Surely if a terrorist has planted a bomb and he is caught and refuses to disclose the location, it would be justified for the police to use torture to force 'the truth' out of him?
Torture, cruel or inhuman treatment or punishment is never justified or defensible as a matter of law. Nor is it a defence to say: 'I was ordered to'.
But can't governments argue that they are forced to respond with extreme measures to extremist groups?
Any emergency measures must be reflected in changes in the national law. They must contain proper safeguards to protect those caught up in the 'extremism' but who play no active part in it. These emergency measures must comply with the standards set by international law.
Some of the worst violations of human rights have been conducted in the name of some inspiring idea, like the 'State' and 'Patriotism'; 'The People' or 'the Masses'; the 'Economy' or the 'One True Faith' which have all been used, and still are used, as a disguise or veil to conceal severe State repression.
Which of all these rights comes first?
None of them. They are all interrelated and indivisible. The pledge all Member States of the United Nations take to advance human rights is a pledge to promote all human rights, as the General Assembly has observed:
promotion and protection of one category of rights should never exempt or excuse States from the promotion and protection of another.
But aren't 'human rights' something imposed on the rest of the world by the West?
Human rights are not a western invention, nor do they encompass merely western values. They are to be found in each culture and in each of the world's great religions. Emphasis may vary from region to region and from country to country.
You say this book is only dealing with civil and political rights, rather than economic, social and cultural rights. What if I am hungry, my child needs hospital treatment and my husband is unemployed - am I not entitled to demand the State recognizes these rights take precedence over a student's right to voice his/her opinion about the government?

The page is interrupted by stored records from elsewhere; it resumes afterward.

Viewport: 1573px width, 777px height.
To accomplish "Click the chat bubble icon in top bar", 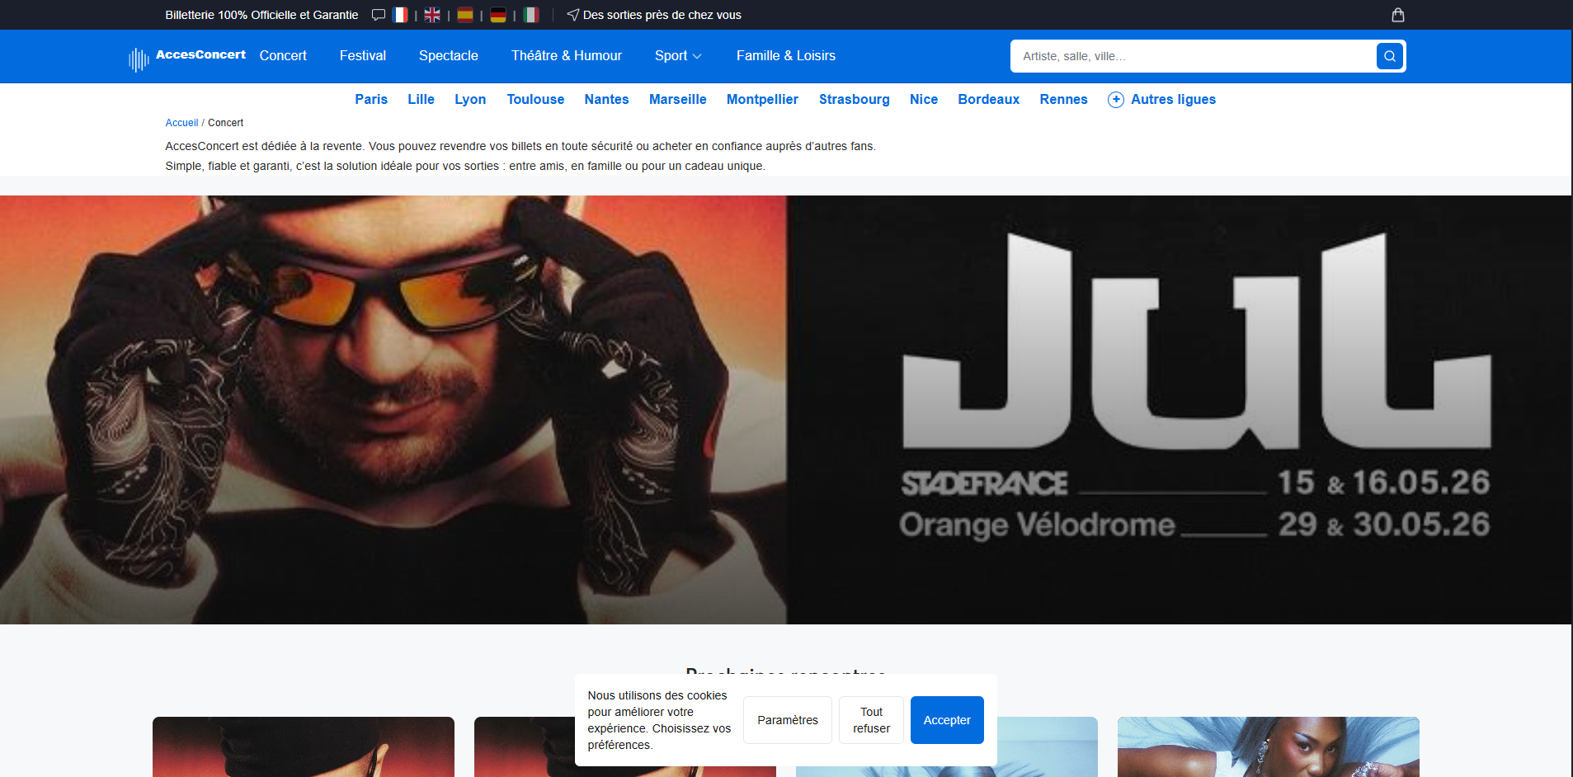I will point(379,15).
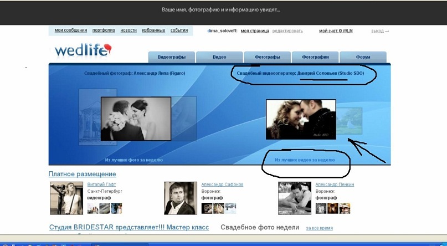Go to the 'портфолио' link
The image size is (447, 246).
click(104, 30)
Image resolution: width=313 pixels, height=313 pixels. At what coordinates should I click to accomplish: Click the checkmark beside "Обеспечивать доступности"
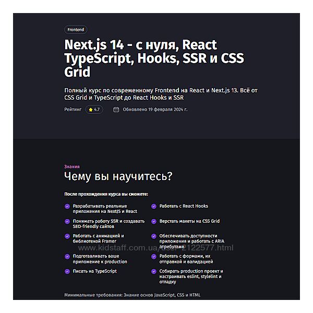pos(154,236)
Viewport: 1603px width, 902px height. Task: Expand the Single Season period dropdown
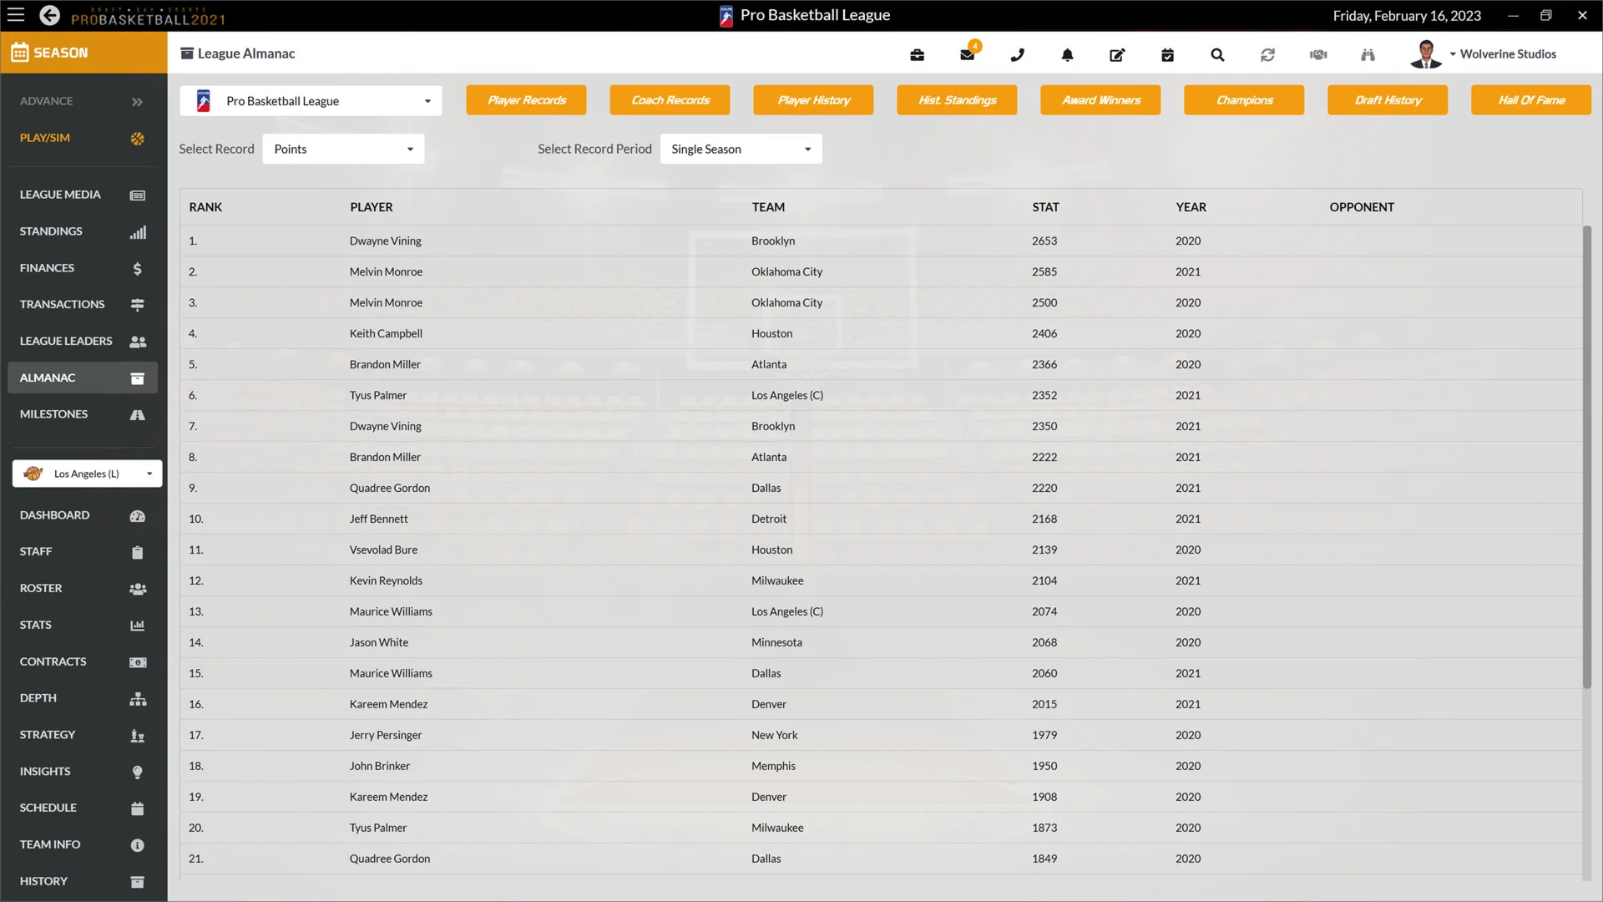pyautogui.click(x=741, y=149)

It is sometimes the case that rights appear to conflict or compete with each other. It is argued by some, for example, that certain countries cannot 'afford' human rights; that they have to be restricted in the interest of boosting the economy. This is an argument for the reintroduction of slavery and not a justification for failing to implement basic international standards. The assertion that your right should take precedence over mine is unlikely to find favour with me if it is put in the form of a demand. All rights pose problems that call for discussion and thought as to their application in daily life.
What's the point? If I protest or raise my head to speak out at best I'll be ignored and at worst I'll be arrested or 'disappeared'.
The will of the people shall be the basis of the authority of government.
Where a government ignores the will of the people and goes further and seeks to suppress the will of the people, it becomes a tyranny. As such, it loses the legitimacy by which it pretends to govern.
Yes; but who am I to challenge a government?
Man dies in all who keep silent in the face of tyranny
(Wole Soyinka)First they came for the Jews
Then they came for the communists
and I did not speak out -
because I was not a Communist.
Then they came for the trade-unionists
and I did not speak out -
because I was not a trade-unionist.
Then they came for me -
and there was no-one left to speak out for me.